[Begin]

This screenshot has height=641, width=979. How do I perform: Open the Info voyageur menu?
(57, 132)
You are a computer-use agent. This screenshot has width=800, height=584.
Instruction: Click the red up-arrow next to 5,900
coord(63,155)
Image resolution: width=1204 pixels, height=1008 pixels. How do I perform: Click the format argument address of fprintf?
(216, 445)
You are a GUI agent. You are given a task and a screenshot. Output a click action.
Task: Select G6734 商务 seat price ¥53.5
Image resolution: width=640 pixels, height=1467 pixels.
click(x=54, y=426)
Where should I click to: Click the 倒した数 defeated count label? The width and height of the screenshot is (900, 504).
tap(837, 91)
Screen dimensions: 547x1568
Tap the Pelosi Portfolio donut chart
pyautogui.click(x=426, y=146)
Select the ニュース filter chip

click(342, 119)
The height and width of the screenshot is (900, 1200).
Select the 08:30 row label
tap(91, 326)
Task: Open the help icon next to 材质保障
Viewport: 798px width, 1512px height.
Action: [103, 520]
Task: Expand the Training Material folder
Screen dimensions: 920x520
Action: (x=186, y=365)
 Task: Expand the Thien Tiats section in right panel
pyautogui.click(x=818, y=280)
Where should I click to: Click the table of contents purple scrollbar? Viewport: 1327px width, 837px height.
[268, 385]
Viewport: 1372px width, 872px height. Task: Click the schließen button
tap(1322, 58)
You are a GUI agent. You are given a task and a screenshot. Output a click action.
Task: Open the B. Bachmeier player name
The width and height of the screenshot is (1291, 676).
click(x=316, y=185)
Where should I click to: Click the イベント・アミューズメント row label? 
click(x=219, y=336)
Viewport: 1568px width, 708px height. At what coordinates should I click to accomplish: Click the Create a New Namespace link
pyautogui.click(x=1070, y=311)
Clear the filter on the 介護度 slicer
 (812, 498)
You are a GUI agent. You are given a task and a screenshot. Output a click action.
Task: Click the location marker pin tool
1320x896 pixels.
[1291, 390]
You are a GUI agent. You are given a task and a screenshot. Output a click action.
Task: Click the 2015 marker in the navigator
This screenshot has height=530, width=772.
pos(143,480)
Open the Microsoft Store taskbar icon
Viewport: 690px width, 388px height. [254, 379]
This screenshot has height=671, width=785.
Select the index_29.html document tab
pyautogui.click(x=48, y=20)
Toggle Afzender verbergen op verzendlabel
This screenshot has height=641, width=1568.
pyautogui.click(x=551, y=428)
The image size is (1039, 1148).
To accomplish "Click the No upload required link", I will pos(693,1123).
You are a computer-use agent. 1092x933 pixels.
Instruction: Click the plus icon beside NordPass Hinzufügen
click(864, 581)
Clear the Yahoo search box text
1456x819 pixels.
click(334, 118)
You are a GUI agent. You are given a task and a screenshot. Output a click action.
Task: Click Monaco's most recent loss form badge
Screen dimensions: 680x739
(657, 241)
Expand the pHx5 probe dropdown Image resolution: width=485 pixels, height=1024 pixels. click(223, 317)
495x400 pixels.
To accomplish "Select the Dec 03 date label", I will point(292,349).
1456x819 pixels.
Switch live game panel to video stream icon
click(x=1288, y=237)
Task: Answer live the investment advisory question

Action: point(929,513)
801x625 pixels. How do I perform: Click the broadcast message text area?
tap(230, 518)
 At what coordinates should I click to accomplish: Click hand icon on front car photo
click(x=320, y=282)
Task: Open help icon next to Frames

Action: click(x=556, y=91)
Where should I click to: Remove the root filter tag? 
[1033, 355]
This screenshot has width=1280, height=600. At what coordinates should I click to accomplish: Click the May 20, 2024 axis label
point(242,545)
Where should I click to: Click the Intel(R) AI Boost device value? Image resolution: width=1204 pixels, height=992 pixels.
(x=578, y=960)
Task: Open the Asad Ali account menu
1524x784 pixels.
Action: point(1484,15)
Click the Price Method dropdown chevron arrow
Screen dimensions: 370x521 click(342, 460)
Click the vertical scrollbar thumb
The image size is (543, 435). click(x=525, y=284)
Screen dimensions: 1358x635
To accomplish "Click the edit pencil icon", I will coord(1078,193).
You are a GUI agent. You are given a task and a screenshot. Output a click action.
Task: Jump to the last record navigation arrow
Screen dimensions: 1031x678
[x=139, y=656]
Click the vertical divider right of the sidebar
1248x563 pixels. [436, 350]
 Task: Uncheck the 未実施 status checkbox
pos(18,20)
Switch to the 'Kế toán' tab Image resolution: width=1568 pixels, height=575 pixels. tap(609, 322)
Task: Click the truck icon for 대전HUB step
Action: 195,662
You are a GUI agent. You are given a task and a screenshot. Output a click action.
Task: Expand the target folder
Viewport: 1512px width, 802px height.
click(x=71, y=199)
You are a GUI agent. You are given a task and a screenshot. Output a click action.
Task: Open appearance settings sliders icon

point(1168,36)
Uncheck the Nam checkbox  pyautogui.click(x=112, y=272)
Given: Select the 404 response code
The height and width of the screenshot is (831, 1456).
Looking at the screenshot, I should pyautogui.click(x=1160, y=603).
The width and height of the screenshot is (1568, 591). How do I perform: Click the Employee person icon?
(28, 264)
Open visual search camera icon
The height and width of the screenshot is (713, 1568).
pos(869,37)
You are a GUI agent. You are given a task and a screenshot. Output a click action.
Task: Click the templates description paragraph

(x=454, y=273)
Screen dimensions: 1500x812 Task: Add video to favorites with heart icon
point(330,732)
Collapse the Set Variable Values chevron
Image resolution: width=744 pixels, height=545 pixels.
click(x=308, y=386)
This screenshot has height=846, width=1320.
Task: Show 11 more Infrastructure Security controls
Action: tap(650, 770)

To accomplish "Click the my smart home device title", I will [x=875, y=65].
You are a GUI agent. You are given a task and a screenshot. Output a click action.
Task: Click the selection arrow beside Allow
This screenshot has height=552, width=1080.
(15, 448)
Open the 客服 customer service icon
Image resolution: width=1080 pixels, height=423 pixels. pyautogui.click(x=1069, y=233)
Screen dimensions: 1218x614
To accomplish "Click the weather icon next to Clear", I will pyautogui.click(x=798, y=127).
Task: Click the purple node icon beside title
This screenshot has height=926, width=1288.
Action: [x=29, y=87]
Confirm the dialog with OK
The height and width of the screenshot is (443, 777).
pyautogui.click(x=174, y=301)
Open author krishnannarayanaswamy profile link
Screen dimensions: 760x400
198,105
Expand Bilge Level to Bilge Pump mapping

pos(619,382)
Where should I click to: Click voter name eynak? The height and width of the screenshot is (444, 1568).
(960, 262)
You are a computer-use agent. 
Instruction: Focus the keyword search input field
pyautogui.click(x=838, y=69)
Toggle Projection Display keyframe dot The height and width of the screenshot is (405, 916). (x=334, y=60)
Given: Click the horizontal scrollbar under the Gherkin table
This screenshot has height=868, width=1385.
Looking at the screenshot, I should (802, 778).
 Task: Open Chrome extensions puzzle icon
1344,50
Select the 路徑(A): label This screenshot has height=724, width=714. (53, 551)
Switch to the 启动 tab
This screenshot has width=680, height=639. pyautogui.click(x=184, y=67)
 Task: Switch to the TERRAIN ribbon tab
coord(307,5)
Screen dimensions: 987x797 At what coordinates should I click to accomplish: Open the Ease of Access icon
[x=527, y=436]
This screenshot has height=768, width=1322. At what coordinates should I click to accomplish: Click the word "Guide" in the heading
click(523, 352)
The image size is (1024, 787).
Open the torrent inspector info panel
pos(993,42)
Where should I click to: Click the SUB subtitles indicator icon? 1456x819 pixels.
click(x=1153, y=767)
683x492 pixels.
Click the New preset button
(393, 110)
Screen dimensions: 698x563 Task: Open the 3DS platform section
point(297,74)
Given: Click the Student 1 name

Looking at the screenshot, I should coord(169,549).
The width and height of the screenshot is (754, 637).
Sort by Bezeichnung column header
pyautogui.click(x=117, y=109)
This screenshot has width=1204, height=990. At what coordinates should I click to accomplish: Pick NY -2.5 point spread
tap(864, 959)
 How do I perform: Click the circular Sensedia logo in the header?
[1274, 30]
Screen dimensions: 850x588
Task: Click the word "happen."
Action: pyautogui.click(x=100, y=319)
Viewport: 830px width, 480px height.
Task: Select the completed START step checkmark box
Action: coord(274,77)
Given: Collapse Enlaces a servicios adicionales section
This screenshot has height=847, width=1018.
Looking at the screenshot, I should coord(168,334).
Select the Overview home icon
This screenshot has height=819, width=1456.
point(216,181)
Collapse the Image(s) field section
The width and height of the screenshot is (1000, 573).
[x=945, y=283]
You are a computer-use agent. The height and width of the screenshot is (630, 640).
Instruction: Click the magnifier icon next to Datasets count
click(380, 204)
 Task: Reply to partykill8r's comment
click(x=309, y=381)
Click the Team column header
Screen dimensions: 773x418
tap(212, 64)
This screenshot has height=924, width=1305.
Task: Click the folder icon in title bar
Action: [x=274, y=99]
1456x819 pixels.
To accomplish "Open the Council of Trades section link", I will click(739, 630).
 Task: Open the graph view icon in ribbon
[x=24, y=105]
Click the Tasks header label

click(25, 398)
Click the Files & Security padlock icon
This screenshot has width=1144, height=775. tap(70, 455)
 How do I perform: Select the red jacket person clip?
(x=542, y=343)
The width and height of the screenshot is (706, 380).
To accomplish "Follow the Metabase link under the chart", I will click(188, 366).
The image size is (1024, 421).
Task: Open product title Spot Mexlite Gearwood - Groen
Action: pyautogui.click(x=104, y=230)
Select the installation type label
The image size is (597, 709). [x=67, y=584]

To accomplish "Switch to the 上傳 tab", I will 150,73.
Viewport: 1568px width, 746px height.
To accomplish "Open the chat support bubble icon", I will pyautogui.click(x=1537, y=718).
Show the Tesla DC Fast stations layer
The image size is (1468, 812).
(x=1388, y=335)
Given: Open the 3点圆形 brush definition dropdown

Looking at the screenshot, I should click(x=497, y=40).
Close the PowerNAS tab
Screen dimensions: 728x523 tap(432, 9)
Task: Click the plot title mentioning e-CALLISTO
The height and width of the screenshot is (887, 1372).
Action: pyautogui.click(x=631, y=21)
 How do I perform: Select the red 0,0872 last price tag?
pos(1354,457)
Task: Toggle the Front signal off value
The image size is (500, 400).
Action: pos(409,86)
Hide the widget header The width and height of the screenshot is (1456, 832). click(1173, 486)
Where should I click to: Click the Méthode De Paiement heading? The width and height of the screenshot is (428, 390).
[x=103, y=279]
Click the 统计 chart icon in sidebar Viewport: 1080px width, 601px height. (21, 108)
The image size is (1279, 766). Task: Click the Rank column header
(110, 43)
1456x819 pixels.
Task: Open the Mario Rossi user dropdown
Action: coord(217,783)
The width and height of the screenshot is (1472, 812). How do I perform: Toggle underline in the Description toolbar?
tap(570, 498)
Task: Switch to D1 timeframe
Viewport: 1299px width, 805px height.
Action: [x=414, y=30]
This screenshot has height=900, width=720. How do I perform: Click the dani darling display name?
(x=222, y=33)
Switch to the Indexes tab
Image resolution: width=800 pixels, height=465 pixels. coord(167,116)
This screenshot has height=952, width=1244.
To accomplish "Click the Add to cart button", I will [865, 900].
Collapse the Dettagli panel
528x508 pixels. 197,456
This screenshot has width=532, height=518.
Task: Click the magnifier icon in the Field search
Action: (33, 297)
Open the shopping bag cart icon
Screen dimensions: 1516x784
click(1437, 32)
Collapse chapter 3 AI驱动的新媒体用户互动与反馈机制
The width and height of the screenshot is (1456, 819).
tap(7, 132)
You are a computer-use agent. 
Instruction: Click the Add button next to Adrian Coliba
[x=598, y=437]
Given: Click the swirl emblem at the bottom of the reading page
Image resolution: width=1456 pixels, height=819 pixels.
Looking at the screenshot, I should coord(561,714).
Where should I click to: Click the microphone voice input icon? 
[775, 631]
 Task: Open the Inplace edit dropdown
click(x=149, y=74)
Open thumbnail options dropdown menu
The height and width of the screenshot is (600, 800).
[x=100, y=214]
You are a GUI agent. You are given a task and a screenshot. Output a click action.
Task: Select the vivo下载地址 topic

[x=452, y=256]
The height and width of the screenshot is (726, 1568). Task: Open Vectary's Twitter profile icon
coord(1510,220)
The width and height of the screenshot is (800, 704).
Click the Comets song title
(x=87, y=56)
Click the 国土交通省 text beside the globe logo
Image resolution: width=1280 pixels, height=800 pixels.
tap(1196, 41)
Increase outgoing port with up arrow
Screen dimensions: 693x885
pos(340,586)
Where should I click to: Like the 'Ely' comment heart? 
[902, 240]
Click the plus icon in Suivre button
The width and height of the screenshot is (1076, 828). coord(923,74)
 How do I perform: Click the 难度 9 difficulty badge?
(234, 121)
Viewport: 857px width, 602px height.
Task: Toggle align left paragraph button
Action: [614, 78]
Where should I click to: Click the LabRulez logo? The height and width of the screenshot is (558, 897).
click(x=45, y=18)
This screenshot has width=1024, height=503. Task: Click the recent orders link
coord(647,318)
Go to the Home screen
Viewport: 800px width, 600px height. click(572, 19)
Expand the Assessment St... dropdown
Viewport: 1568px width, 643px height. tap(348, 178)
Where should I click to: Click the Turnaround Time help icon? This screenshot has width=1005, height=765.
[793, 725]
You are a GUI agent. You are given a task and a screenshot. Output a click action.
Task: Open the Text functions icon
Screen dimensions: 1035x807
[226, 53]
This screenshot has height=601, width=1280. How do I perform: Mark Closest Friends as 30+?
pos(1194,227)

[End]

● SHORT EXERCISE:
Copy the stretch of the records above from the line containing "Where should I click to: Click the 倒した数" through the line containing "tap(1322, 58)", substituting "Collapse" for "Expand" and leaving everything else unchanged.

● SOLUTION FOR THIS PROBLEM:
Where should I click to: Click the 倒した数 defeated count label? The width and height of the screenshot is (900, 504).
tap(837, 91)
Screen dimensions: 547x1568
Tap the Pelosi Portfolio donut chart
pyautogui.click(x=426, y=146)
Select the ニュース filter chip

click(342, 119)
The height and width of the screenshot is (900, 1200).
Select the 08:30 row label
tap(91, 326)
Task: Open the help icon next to 材质保障
Viewport: 798px width, 1512px height.
Action: [103, 520]
Task: Collapse the Training Material folder
Screen dimensions: 920x520
Action: (x=186, y=365)
 Task: Collapse the Thien Tiats section in right panel
pyautogui.click(x=818, y=280)
Where should I click to: Click the table of contents purple scrollbar? Viewport: 1327px width, 837px height.
[268, 385]
Viewport: 1372px width, 872px height. Task: Click the schließen button
tap(1322, 58)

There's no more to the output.